**Task instructions**
Which lines run from the one containing "Leppsoft SoundPad (41, 1613)" to the end of the entries below? Retype exactly those, both ends included.

Screenshot grounding data:
-- -- --
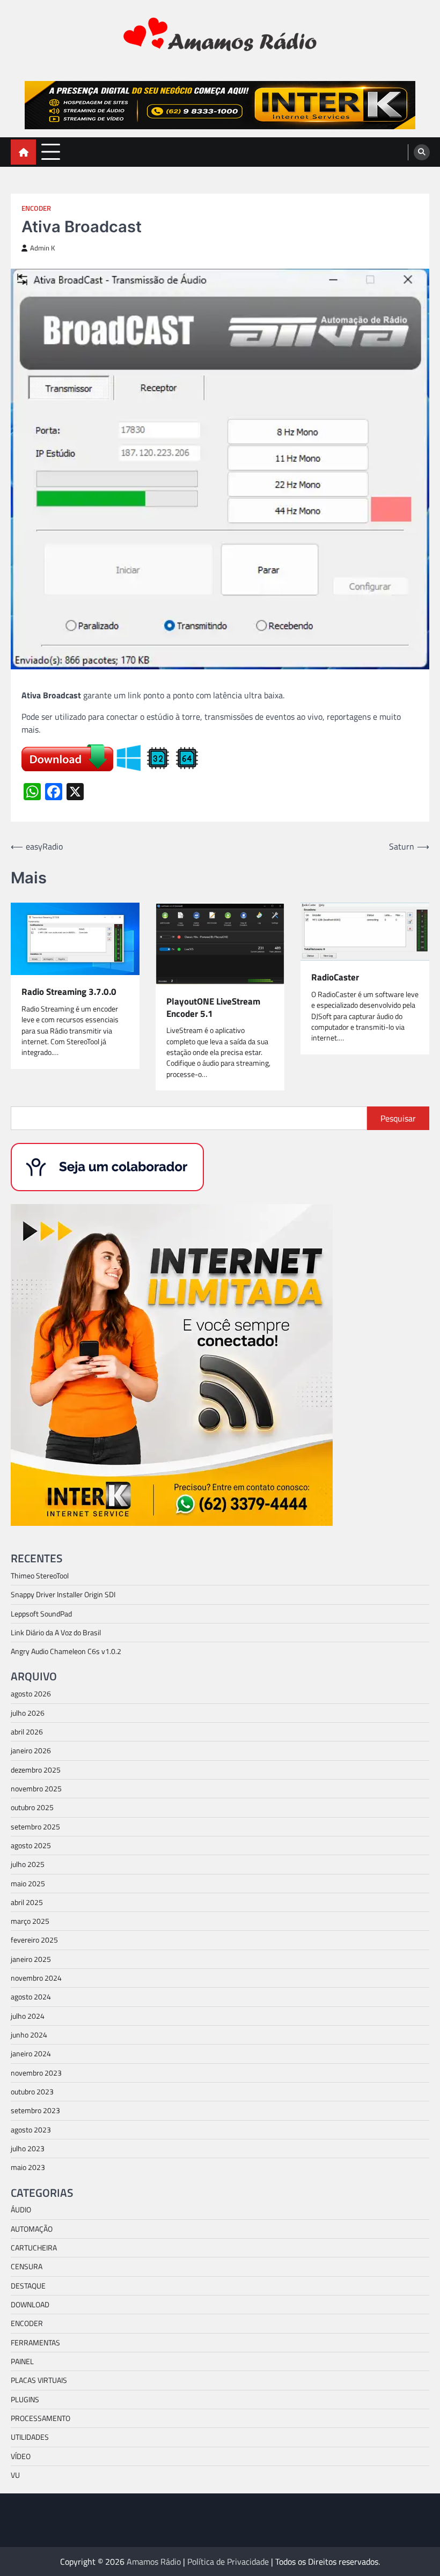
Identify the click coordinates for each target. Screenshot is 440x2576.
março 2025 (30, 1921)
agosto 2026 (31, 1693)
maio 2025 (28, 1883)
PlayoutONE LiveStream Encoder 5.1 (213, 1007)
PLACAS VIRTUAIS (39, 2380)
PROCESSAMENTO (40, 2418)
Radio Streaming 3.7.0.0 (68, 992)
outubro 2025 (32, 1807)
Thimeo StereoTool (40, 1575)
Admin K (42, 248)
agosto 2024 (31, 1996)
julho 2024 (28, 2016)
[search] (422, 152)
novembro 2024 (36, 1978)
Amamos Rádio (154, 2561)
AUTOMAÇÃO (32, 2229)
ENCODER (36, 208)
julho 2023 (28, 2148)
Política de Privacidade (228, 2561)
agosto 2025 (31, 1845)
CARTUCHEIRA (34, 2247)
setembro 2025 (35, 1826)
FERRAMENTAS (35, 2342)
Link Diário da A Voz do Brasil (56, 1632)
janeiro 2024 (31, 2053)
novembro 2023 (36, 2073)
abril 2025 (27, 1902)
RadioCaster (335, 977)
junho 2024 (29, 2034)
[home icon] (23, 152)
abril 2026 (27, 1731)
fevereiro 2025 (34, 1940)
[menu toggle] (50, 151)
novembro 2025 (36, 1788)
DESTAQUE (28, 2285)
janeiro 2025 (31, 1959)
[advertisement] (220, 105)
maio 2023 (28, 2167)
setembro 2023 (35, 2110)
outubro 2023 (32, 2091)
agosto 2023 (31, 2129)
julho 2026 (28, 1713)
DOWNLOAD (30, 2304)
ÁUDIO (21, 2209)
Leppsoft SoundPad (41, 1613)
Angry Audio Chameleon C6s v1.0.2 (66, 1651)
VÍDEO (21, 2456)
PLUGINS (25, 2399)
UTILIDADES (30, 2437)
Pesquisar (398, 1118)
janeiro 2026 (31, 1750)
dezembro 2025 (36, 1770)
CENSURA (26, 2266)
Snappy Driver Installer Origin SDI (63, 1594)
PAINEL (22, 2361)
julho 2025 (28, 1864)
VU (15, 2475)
-- -- --
**Your solution**
Leppsoft SoundPad (41, 1613)
Angry Audio Chameleon C6s v1.0.2 (66, 1651)
VÍDEO (21, 2456)
PLUGINS (25, 2399)
UTILIDADES (30, 2437)
Pesquisar (398, 1118)
janeiro 2026 (31, 1750)
dezembro 2025 (36, 1770)
CENSURA (26, 2266)
Snappy Driver Installer Origin SDI (63, 1594)
PAINEL (22, 2361)
julho 2025 (28, 1864)
VU (15, 2475)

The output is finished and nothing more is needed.